═════ DATA PROVIDED ═════
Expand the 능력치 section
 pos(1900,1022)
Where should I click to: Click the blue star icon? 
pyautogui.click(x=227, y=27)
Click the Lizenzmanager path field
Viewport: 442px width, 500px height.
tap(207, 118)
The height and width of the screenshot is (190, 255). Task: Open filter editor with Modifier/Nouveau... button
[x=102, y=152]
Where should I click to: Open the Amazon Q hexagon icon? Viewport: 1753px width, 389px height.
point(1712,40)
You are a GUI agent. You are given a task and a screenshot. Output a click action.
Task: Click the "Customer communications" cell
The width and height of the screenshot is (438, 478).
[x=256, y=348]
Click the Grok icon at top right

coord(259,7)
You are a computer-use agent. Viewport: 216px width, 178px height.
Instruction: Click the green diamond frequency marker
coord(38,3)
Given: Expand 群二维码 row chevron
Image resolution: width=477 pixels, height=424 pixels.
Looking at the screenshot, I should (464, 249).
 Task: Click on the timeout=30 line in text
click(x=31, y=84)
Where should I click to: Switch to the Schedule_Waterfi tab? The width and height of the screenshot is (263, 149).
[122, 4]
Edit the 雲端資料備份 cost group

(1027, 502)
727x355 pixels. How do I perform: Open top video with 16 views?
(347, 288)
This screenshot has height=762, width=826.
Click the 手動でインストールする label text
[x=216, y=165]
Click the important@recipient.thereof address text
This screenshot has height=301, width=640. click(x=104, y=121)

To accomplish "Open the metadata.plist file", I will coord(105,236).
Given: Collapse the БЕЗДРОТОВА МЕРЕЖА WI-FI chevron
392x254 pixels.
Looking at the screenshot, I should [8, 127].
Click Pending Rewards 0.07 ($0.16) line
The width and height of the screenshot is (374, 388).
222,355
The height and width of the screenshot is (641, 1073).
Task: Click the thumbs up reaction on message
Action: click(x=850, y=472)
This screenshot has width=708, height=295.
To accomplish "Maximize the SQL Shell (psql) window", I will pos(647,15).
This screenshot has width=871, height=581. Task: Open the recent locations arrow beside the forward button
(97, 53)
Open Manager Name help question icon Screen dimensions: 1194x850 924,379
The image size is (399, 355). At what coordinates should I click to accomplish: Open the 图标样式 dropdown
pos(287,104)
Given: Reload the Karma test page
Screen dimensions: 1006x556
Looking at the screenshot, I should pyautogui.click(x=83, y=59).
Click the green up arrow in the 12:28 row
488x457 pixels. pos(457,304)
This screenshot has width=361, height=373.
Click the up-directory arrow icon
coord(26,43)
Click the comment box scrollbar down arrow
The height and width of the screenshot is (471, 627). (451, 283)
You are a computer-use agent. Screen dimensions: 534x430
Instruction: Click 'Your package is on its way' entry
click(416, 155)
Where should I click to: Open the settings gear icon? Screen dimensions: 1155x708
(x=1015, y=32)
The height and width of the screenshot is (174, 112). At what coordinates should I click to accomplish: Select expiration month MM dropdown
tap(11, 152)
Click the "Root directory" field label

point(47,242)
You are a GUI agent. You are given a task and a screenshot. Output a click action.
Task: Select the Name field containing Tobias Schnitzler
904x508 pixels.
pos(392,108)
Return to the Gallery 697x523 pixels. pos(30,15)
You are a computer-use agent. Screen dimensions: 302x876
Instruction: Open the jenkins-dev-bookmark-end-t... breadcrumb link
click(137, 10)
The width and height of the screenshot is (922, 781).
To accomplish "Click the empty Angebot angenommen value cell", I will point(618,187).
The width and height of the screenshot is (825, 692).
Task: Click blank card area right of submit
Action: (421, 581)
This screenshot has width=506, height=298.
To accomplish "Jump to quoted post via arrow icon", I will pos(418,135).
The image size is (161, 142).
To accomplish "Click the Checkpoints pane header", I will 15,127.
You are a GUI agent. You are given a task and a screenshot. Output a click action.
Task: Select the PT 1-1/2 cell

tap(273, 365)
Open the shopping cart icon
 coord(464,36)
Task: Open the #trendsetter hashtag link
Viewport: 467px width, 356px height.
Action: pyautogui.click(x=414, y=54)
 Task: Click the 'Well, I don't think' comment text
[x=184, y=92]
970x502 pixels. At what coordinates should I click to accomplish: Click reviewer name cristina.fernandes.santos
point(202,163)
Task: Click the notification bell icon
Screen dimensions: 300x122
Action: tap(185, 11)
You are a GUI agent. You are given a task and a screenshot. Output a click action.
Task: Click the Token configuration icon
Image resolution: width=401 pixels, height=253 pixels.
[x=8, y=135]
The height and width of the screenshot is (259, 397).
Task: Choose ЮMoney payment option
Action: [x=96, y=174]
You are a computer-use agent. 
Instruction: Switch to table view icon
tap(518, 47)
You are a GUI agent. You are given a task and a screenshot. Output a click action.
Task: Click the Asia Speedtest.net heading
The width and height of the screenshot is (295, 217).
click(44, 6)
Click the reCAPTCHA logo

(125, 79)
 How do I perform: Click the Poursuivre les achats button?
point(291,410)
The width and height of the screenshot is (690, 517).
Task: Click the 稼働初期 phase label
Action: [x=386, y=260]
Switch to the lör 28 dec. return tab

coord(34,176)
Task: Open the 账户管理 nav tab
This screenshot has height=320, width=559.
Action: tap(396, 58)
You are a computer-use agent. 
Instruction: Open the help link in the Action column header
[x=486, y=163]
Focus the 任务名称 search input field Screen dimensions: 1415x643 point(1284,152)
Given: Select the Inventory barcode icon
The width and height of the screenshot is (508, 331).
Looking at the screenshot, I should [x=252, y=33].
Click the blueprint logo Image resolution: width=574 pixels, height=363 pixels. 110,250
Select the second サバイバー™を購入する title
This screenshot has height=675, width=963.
═════
*WORK INSTRUCTION*: Output, from the data above, the lines from the line with "Click Pending Rewards 0.07 ($0.16) line" to the line with "Open Manager Name" exactly as they stand, both ends included and nothing else.

*COMPLETED TASK*:
Click Pending Rewards 0.07 ($0.16) line
The width and height of the screenshot is (374, 388).
222,355
The height and width of the screenshot is (641, 1073).
Task: Click the thumbs up reaction on message
Action: click(x=850, y=472)
This screenshot has width=708, height=295.
To accomplish "Maximize the SQL Shell (psql) window", I will pos(647,15).
This screenshot has width=871, height=581. Task: Open the recent locations arrow beside the forward button
(97, 53)
Open Manager Name help question icon Screen dimensions: 1194x850 924,379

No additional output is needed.